Associate Justice Neil Gorsuch walks down the steps of the U.S. Supreme Court after his Investiture ceremony on June 15, 2017. (Photo: Diego M. Radzinschi/ALM)
The interminable U.S. Senate proceeding concerning the nomination of Judge Neil Gorsuch to replace Justice Antonin Scalia gave senators plenty of time to examine in detail the opinions he wrote as a judge on the U.S. Court of Appeals for the Tenth Circuit and to question him about them. Every imaginable line of inquiry concerning those opinions was taken when he was grilled in the Judiciary Committee hearings — except one. No one asked him about his writing style.
The first thing any reader notices about his opinions (after reading the result, of course) is the style of his opinions. They’re actually readable. He uses contractions like “they’re.” He uses short sentences. He writes so that an intelligent reader not versed in the law can understand what he is saying. He does this without sacrificing legal precision. We understand that Justice Elena Kagan was heard to say, long before the last election, that her stylistic hero was Judge Gorsuch.
Here is the start of his opinion for the court about insurance coverage:
Haunted houses may be full of ghosts, goblins, and guillotines, but it’s their more prosaic features that pose the real danger. Tyler Hodges found that out when an evening shift working the ticket booth ended with him plummeting down an elevator shaft. But as these things go, this case no longer involves Mr. Hodges. Years ago he recovered from his injuries, received a settlement, and moved on. This lingering specter of a lawsuit concerns only two insurance companies and who must foot the bill. And at the end of it all, we find, there is no escape for either of them.

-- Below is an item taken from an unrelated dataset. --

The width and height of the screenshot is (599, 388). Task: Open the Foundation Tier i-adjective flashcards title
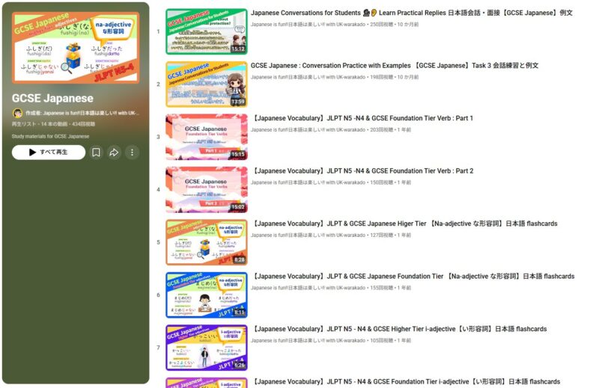405,382
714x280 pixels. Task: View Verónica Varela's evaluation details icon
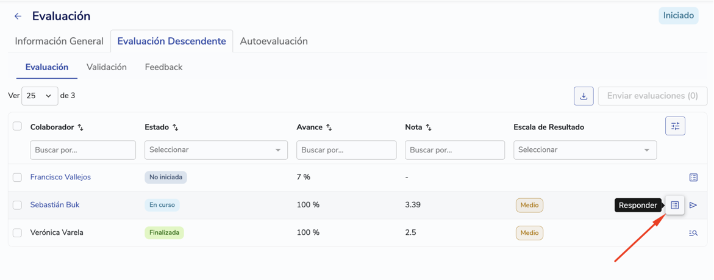point(693,233)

Western Worlds Ins. v. Markel American Ins., 677 F.3d 1266, 1267 (10th Cir. 2012).
And here is the start of his dissent from the granting of qualified immunity to the defendants:
If a seventh grader starts trading fake burps for laughs in gym class, what’s a teacher to do? Order extra laps? Detention? A trip to the principal’s office? Maybe. But then again, maybe that’s too old school. Maybe today you call a police officer. And maybe today the officer decides that, instead of just escorting the now compliant thirteen year old to the principal’s office, an arrest would be a better idea. So out come the handcuffs and off goes the child to juvenile detention. My colleagues suggest the law permits exactly this option and they offer ninety-four pages explaining why they think that’s so. Respectfully, I remain unpersuaded.

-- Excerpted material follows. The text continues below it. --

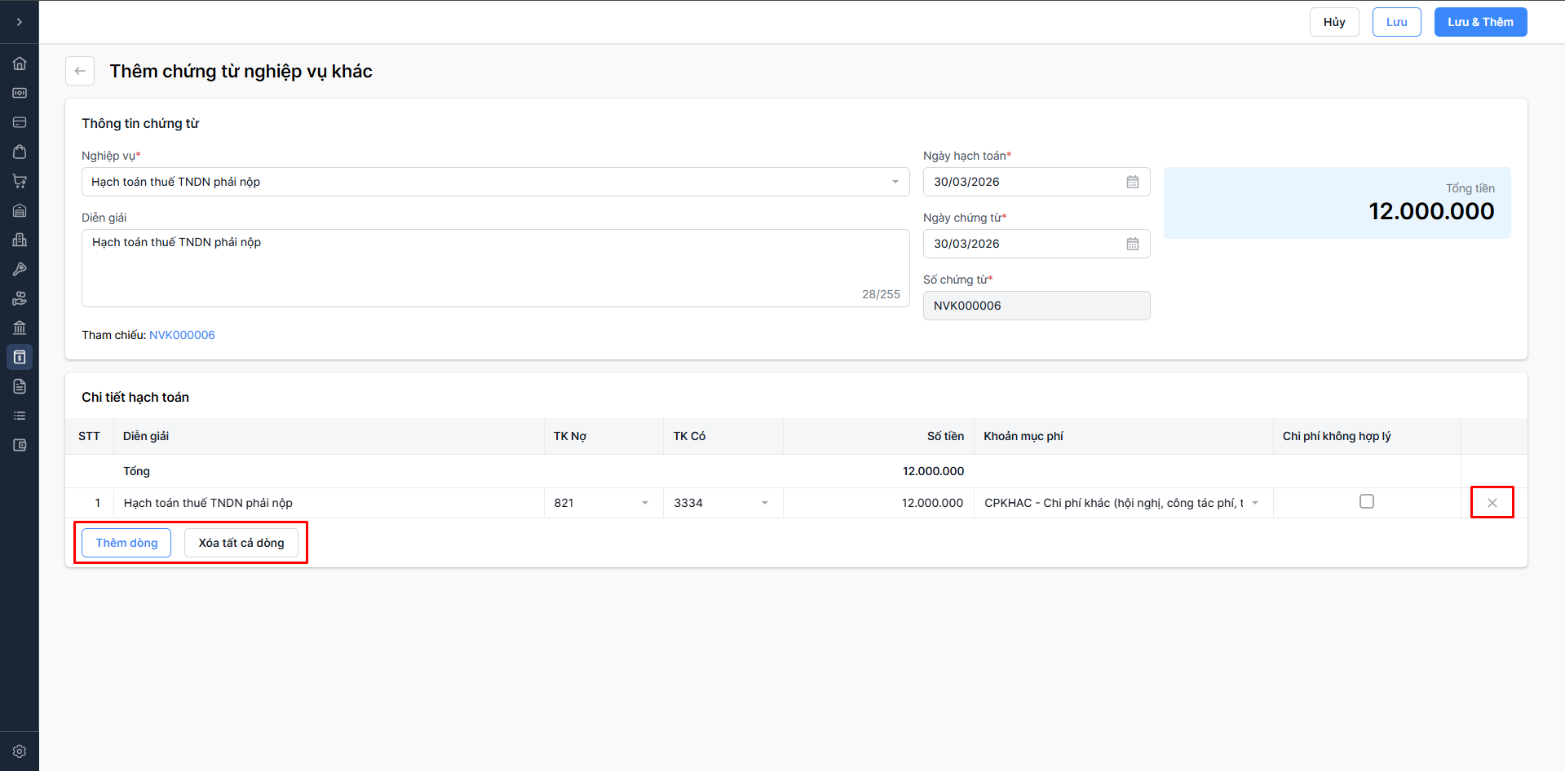1565x771 pixels.
Task: Open the TK Nợ 821 dropdown
Action: point(644,503)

A.M. v. Holmes, 830 F.3d 1123, 1169 (10th Cir. 2016).
Style is important and not just for its own sake. A society based on law works only if people know what their legal rights and duties are or at least can find out what they are. Many statutes and other rules are either complex or vague and judges have to try to make sense of them. In deciding specific cases, judges often need to decide what complex or vague rules mean for similar cases. If the public can read an opinion and say, “Aha, now I know what that rule means,” the rule of law is greatly enhanced.
So we have advice for all judges and would-be judges. Justice Gorsuch has issued his first opinion, in Henson v. Santander Consumer USA. Read it carefully for style. And think about imitating it.